SAVANNAH, Ga. — Federal authorities said Thursday they have uncovered a sex trafficking network that forced women into prostitution and traded them like slaves between cities in Georgia, Florida and the Carolinas.
Twelve people — eight men and four women — were indicted in U.S. District Court in Savannah. Prosecutors said they had acted since 2008 as a network of pimps who lured dozens of women to the United States from Mexico and Central America and forced them to work as prostitutes in homes, hotel rooms and mobile home parks.
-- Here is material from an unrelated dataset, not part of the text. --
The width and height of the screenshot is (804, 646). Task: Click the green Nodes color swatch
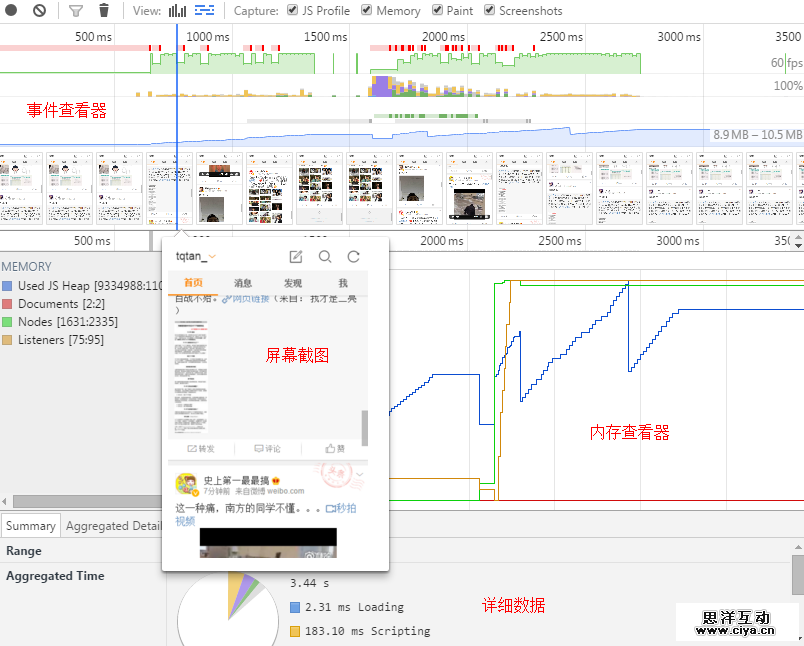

Men were charged $30 to have sex with them, and the women were moved between cities or states about once a week, authorities said.
"Some of these women would be forced to perform up to 30 acts of prostitution a day," said Edward Tarver, U.S. attorney for the Southern District of Georgia.
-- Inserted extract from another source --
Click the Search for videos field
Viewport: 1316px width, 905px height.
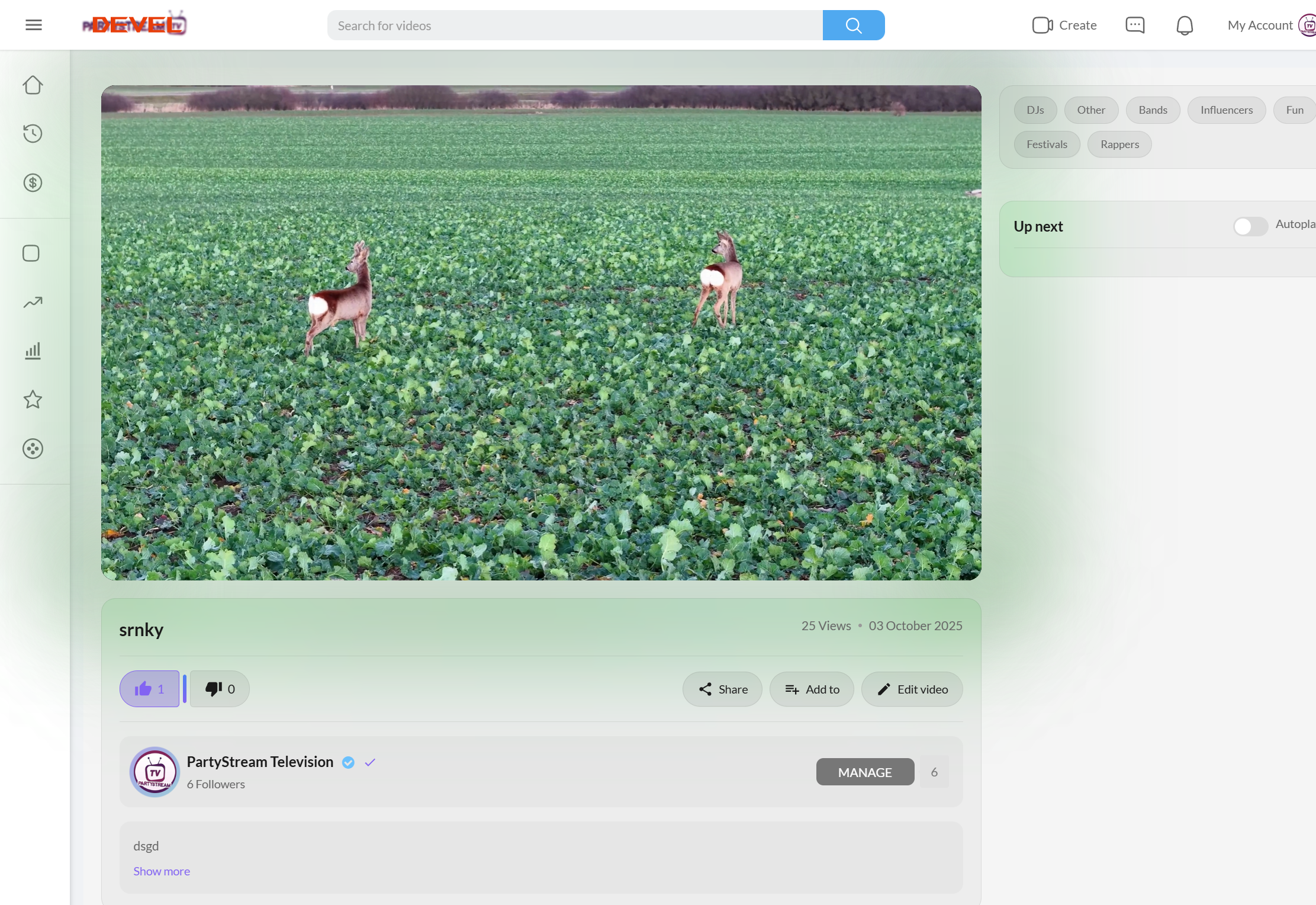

Authorities said they rescued 11 women, most in their 20s and from Mexico and Nicaragua, who were being used as sex slaves. They're getting help while assisting prosecutors with their criminal case, authorities said.
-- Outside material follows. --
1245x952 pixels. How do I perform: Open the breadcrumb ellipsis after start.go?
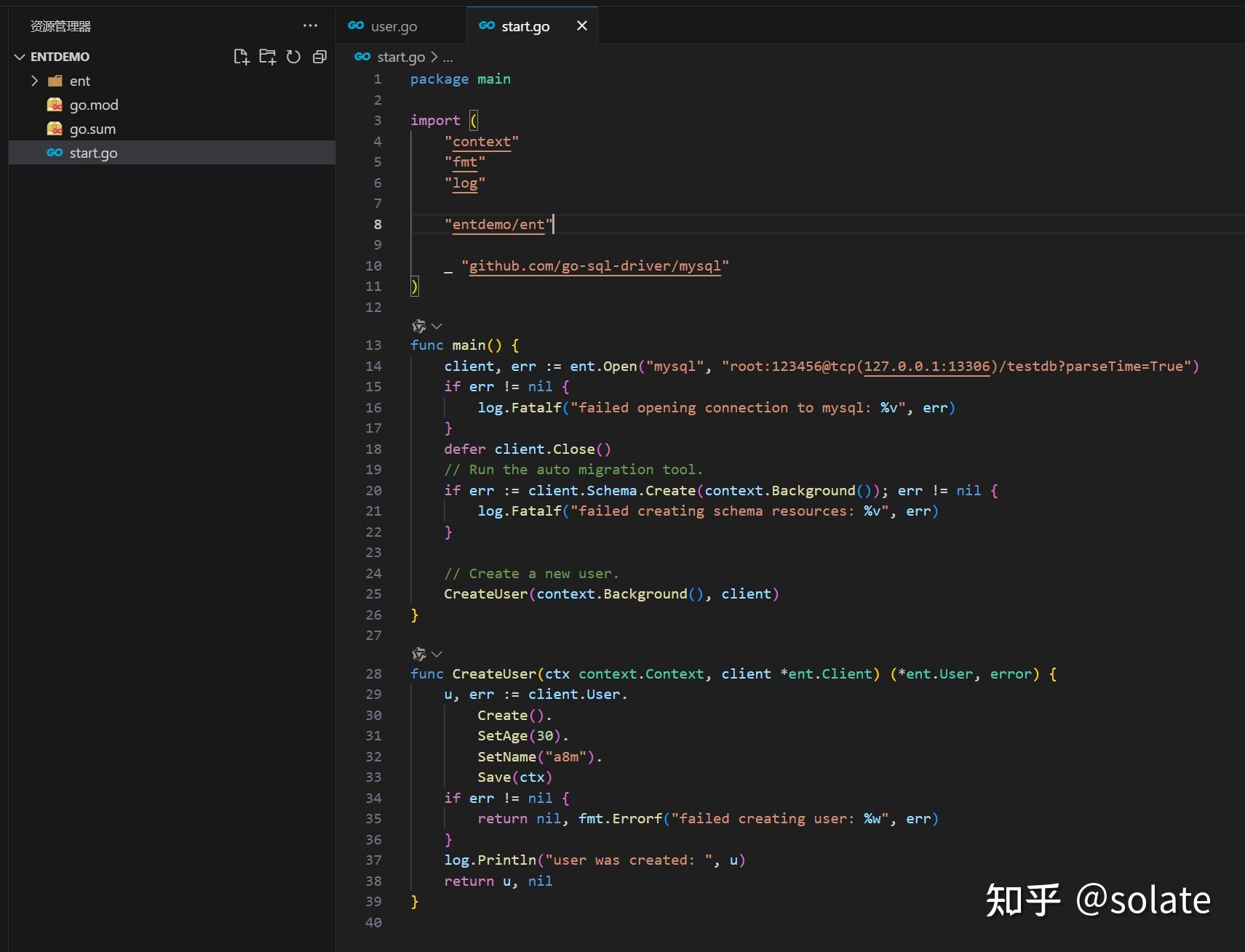[449, 57]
U.S. Immigration and Customs Enforcement Director John Morton said the case should serve as a wake-up call as to how widespread sex trafficking has become in the United States. He noted his agents made 967 arrests related to human trafficking and sex tourism last year.
"To those who would believe that sex trafficking doesn't happen in America, reflect on this case and think again," Morton said at a news conference.
Authorities said 10 suspects had been arrested by Thursday and two were still being sought.
Morton said 44 more men, most of them customers and all from other countries, were arrested. Those in the United States illegally will be deported, while the others will be prosecuted, Morton said.